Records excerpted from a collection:
+--
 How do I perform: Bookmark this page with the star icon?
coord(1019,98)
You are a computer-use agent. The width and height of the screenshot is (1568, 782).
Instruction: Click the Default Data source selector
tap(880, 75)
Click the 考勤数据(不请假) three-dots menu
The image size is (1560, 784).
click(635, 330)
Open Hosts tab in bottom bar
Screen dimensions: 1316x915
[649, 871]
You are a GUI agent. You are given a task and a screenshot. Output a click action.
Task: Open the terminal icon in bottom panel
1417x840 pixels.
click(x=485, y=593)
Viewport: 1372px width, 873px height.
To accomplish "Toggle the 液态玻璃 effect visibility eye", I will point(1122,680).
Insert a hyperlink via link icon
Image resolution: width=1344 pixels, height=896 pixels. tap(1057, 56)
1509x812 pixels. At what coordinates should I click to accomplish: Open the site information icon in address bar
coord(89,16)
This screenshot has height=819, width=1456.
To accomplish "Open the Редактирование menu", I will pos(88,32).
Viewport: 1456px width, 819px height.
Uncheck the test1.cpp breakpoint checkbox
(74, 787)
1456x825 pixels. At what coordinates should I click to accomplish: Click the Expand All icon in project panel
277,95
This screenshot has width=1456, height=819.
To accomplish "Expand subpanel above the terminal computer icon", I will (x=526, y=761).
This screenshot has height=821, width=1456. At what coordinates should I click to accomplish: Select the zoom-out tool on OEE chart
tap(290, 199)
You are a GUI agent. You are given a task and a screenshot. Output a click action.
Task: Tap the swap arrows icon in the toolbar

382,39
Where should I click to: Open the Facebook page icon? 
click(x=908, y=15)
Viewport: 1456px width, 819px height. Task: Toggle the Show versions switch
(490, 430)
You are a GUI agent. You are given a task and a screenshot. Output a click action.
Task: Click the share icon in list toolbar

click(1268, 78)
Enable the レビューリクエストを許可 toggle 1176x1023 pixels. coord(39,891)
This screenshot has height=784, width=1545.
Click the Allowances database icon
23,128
+--
### WHAT IS BEING ASKED
If a line above holds the word "terminal", copy it.

### REPLY TO THE EXERCISE
Task: Open the terminal icon in bottom panel
To accomplish "Expand subpanel above the terminal computer icon", I will (x=526, y=761).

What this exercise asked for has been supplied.